:: What to do ::
Find the line containing "The height and" in the material below, then please transcribe it and each line after it exactly, without the pictures.

□ □ □ □

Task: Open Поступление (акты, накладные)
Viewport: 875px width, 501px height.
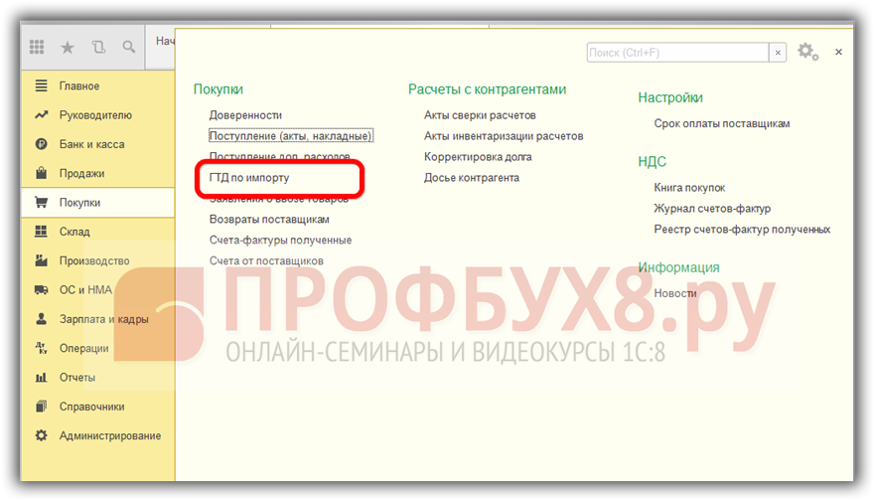Action: (x=290, y=136)
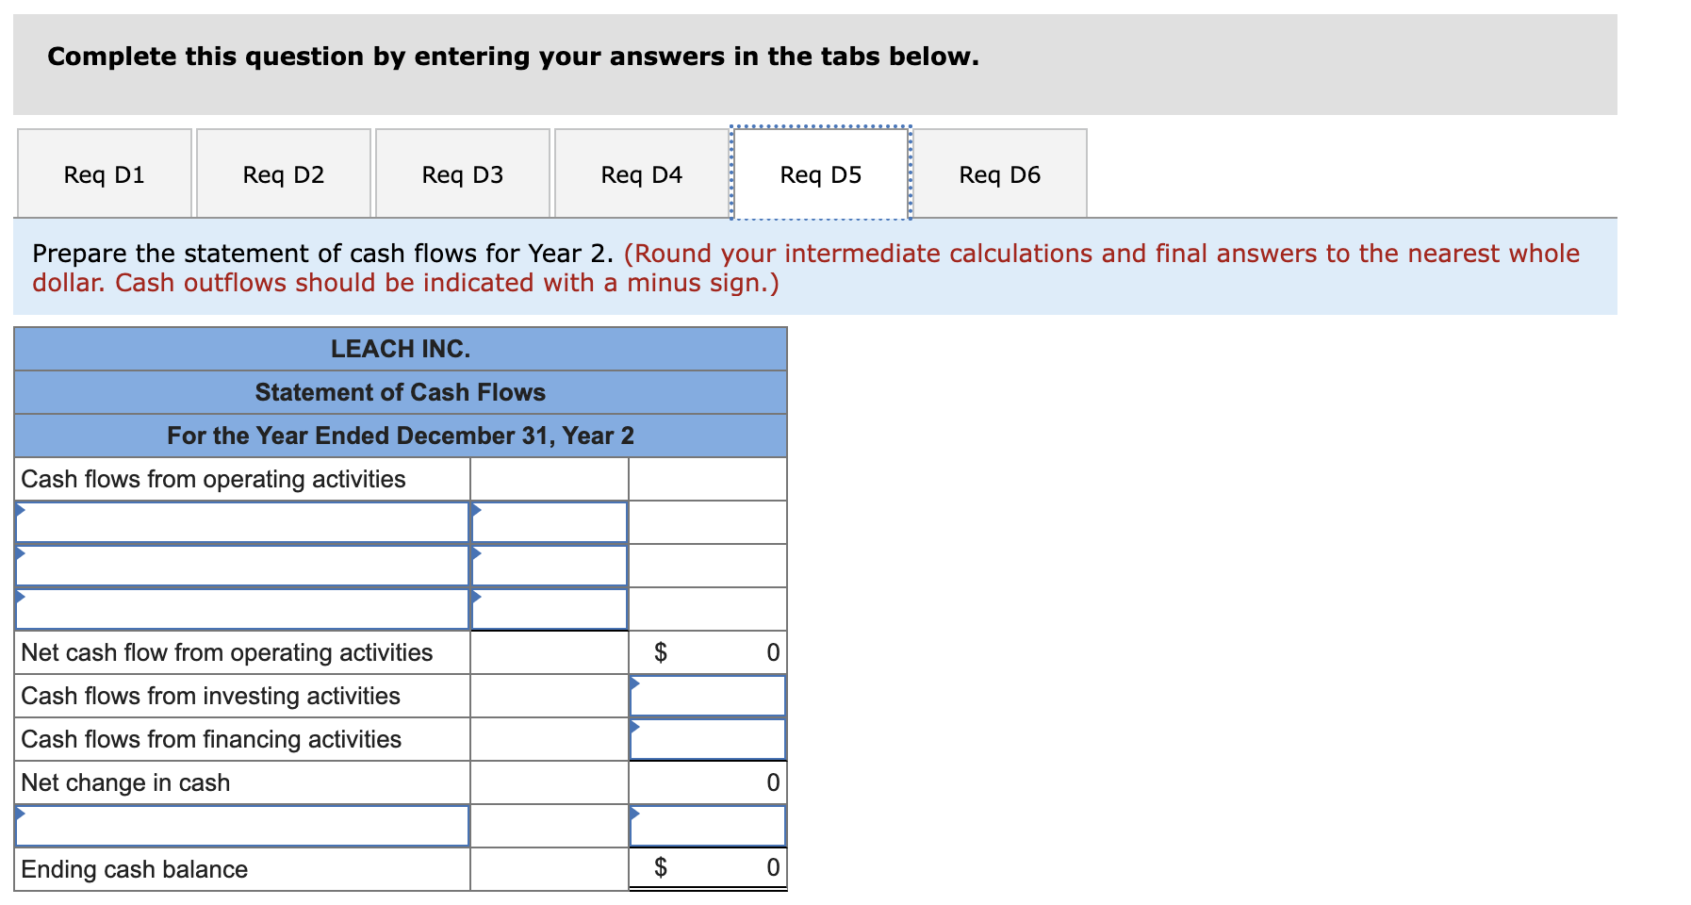Screen dimensions: 1691x905
Task: Open the first operating activities label dropdown
Action: pyautogui.click(x=241, y=521)
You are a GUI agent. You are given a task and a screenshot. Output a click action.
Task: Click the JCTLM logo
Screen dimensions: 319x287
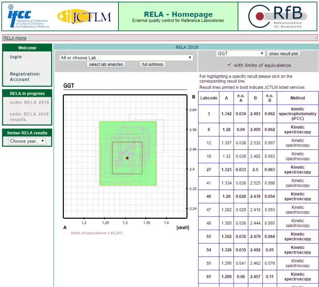pos(84,16)
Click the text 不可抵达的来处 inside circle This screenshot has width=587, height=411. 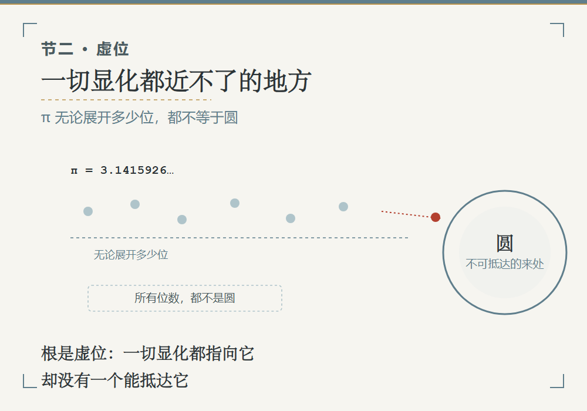tap(505, 264)
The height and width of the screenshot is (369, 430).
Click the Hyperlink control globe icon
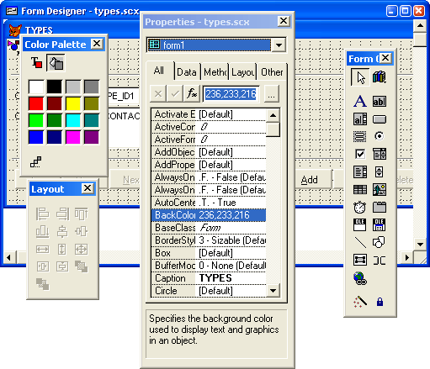pyautogui.click(x=360, y=278)
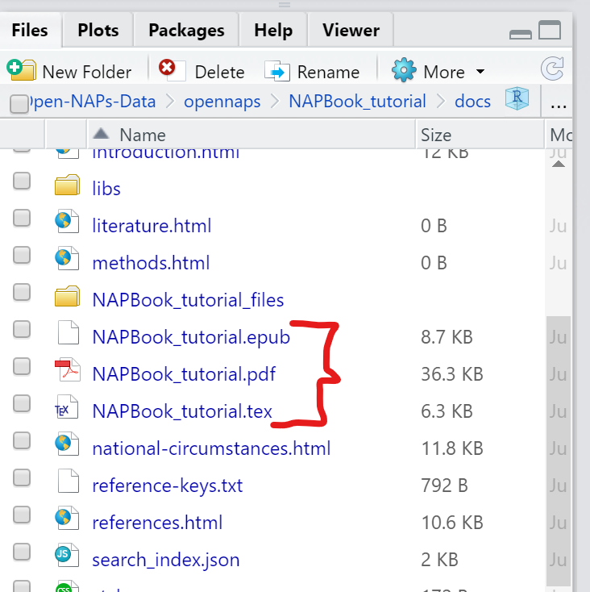
Task: Click the Rename file icon
Action: 277,71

□ □ □ □

:: Expected answer ::
The height and width of the screenshot is (369, 430).
Click the Hyperlink control globe icon
pyautogui.click(x=360, y=278)
Task: Click the Rename file icon
Action: 277,71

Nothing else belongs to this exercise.